Entonces se cruzó con su vecino. La saludó, Celeste le dijo que no podía encontrar a Juan. Dieron una vuelta y al no encontrar a nadie, le ofreció llevarla. Celeste no se acuerda si dijo que sí. Se subieron al auto, emprendieron el viaje de vuelta. Cruzaron el puente que separa Villa María de Villa Nueva y su vecino desvió el camino, tomó la costanera. Una calle de tierra, en ese momento angosta, rodeada de inmensos eucaliptus. Detuvo la marcha, empezó a besarla, le sacó la ropa, se subió sobre ella y la violó, así sin más. Celeste le decía que no mientras sus lágrimas y el sudor de su abusador se confundían en su rostro, en sus pechos. No tenía fuerza para sacárselo de encima, y no era fruto del alcohol. Celeste pesaba 45 kilos y el vecino fácilmente el doble.

Celeste lloró y repasó su vida en ese instante. Se dio cuenta de que no había sido tan mala hasta ese momento. Deseaba morirse, pero esta vez era en serio. El vecino terminó, se sacó el forro y se subió los pantalones. Ella se vistió llorando. Él la tiró en una remisería.

Celeste llegó a su casa, su cuerpo llegó. Su cabeza explotaba, se disociaba como un hormiguero que revienta en el vacío de una nave espacial. Lloró como nunca en su vida y nadie la escuchó, como siempre. Se sacó la ropa y la puso en el canasto para lavar. No levantó sospechas, ella misma lavaba la ropa.

La vida del resto siguió normal. Celeste intentó seguir viviendo tratando de anular ese día nefasto de su cabeza. Su vecino seguía yendo a su casa como el mejor amigo de sus padres, colaboraba desinteresadamente tanto o más que antes, y Celeste se moría por dentro.

Una de sus hermanas menores se dio cuenta de que algo había cambiado, pero Celeste no tuvo el valor de contarle. Comenzó a consumir drogas, estuvo internada dos veces por sobredosis y bajo tratamiento varias veces. Le dijo a su mamá lo que le había pasado pero no le creyó, a su papá no se animó a decirle. Finalmente, la asociación donde realizaba tratamiento logró sacarla de su casa y la albergó en un hogar para mujeres víctimas de violencia y trata de personas. Logró vencer la burocracia estatal y sacarla del seno familiar. Celeste pudo empezar a rehacer su vida, después de un año y medio. Hizo muchas terapias y tratamientos en los que se enfrentó con sus padres en búsqueda de respuestas que no obtuvo, ni siquiera obtuvo de ellos la credibilidad que necesitaba.
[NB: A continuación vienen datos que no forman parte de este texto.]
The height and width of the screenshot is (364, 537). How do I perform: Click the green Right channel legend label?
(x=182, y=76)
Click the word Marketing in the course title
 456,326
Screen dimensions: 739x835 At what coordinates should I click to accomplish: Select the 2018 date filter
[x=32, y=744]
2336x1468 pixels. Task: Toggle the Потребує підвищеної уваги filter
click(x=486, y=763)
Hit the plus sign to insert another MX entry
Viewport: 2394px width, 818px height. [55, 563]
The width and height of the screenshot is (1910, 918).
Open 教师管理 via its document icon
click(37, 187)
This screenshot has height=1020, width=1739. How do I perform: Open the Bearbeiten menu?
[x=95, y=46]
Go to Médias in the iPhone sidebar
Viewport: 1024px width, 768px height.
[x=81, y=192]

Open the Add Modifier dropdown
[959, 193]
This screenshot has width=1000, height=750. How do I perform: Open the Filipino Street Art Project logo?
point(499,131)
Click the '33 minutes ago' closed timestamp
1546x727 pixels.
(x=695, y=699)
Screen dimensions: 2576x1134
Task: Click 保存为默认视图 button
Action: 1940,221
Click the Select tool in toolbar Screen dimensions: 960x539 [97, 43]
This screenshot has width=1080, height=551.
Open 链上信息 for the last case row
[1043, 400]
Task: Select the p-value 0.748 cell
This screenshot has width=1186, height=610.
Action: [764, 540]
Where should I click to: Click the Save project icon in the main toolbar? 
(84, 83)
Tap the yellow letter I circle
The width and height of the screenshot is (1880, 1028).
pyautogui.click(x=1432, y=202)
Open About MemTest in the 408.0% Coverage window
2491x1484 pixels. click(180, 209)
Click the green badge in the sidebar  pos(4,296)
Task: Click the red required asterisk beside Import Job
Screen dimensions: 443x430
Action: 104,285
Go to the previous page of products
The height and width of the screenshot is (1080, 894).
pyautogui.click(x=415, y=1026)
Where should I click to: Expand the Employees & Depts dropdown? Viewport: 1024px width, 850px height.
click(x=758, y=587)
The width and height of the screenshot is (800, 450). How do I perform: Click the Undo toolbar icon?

Ellos siguieron siendo amigos de su violador. Juan también resultó ser amigo de su violador.

Su vida cambió cuando tuvo una hija, a sus 21 años, y sus padres quisieron empezar a verla. Su hija, a la casa de sus padres, al lado de su violador, que seguía siendo amigo de la familia. Ahí decidió hacer la denuncia, cinco años más tarde.

Se paró ante la comisaría, la típica comisaría con veinte capas de pintura, emparchada con revoques desprolijos, tétrica y oscura, deprimente, que desanimaba denunciar hasta el extravío del DNI. Sin embargo entró, la vida le había dado un motivo para pelear y salir adelante, alguien para proteger más valioso que todo lo demás que habitaba este mundo.

Después de eso su vecino la seguía de cerca. Celeste iba caminando y él se la encontraba, disminuía la marcha y la seguía pidiéndole que retire la denuncia. Un día se le presentó en la heladería en que trabajaba, con su mujer, y con la mirada siguió intimidándola como siempre. Celeste empezó a vivir un infierno de nuevo. Volvió a realizar una denuncia.

Un día llegaron a una fiscalía esas dos denuncias y tocaron el corazón de alguien. Celeste fue citada, querían hablar con ella. Su violador iba a quedar detenido. Le daban una noticia que nunca pensó que iba a ser posible. El mundo la había visto. Todo su dolor estaba intacto, acumulado, flagelando cada instante, cada visita a la costanera, cada canción que recordaba de aquella noche, pero el mundo finalmente la había visto.

El proceso fue largo. Tuvo que ir varias veces a defender su verdad, a contar lo que le pasó con la voz temblando, el mentón agitándose de lado a lado y los párpados inmóviles sobre los ojos llenos de lágrimas. Su amigo Juan declaró que esa noche habían vuelto juntos. Celeste lo expuso en el careo. Se levantó y con el vigor que el dolor le había dado le dijo mentiroso en la cara.

Su violador finalmente fue condenado a seis años de prisión de cumplimiento efectivo por abuso sexual con acceso carnal. Celeste tiene dos fechas de nacimiento: el día en que su madre la dio a luz, y el día que su violador fue condenado, ese día en que el mundo la escuchó.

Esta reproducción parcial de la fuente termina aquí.